* Problem description:
As you look over the data below, please find each line where the word "agent" appears, then copy it.

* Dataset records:
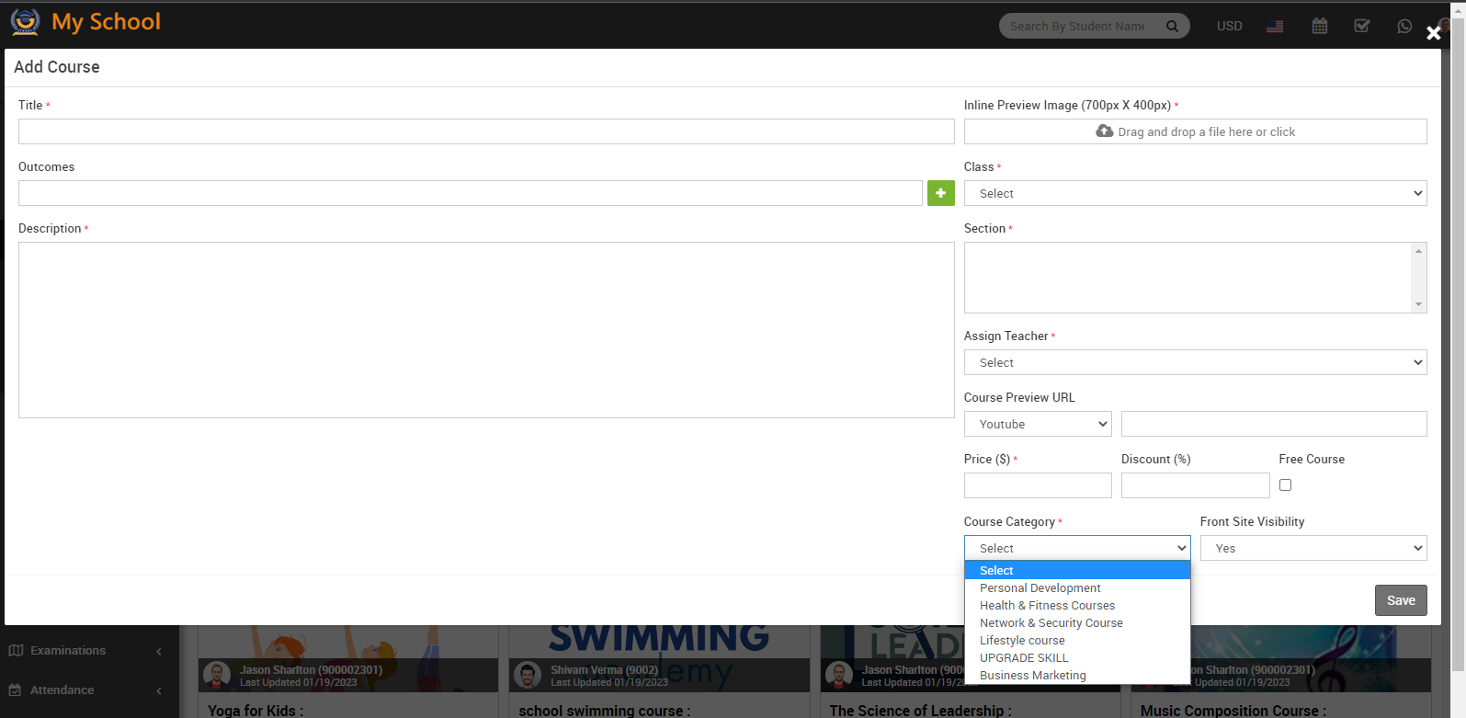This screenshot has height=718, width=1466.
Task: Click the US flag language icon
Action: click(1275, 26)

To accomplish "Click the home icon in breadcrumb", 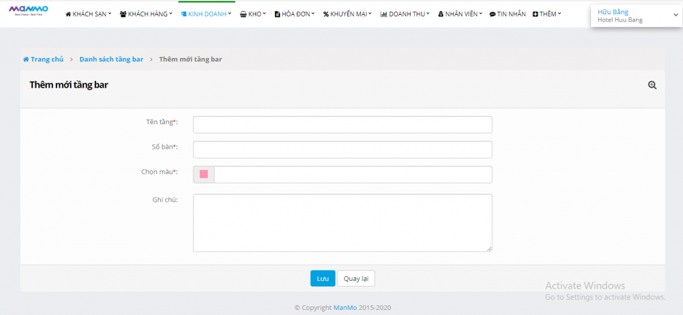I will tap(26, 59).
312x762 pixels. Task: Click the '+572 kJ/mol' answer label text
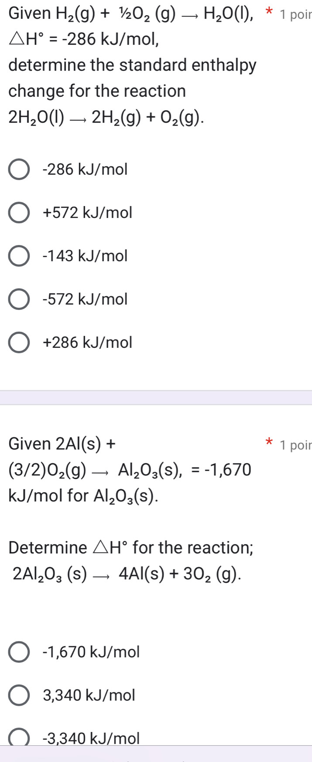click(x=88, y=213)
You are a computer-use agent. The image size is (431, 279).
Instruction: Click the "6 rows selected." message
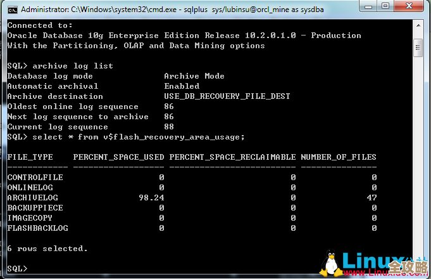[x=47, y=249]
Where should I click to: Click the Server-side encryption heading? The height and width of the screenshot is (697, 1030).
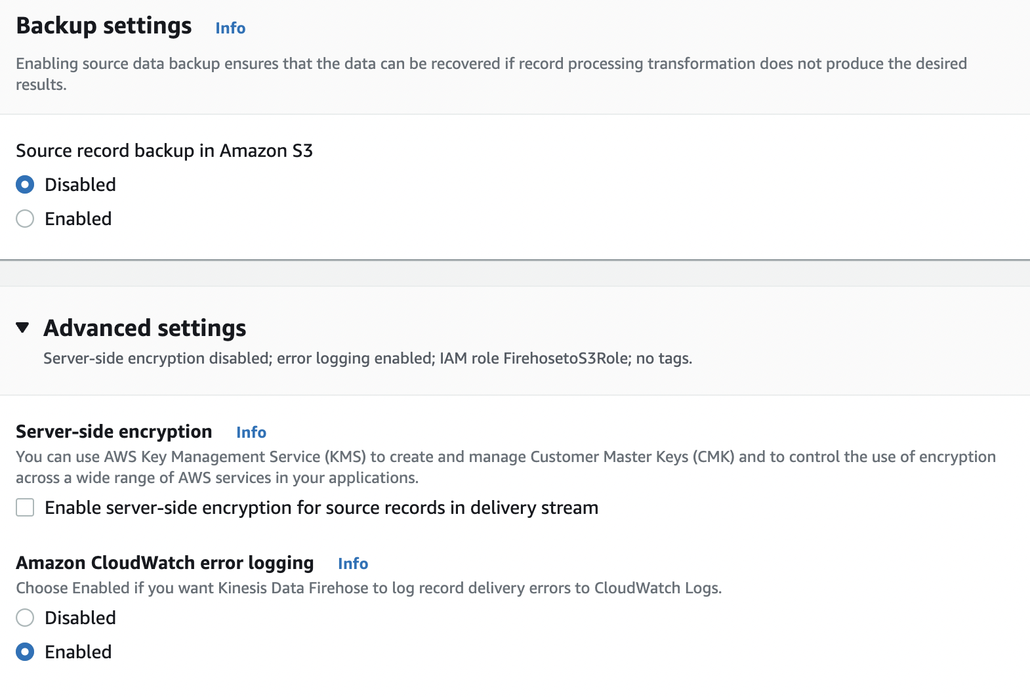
* * *
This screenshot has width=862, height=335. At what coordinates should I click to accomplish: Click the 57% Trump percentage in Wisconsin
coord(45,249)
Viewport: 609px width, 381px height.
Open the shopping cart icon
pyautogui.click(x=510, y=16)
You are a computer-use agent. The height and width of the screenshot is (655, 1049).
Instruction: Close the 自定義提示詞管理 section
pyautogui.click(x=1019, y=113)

* Exercise answer:
You are a computer-use agent. The image size is (431, 279).
You are a computer-use agent. The height and width of the screenshot is (655, 1049).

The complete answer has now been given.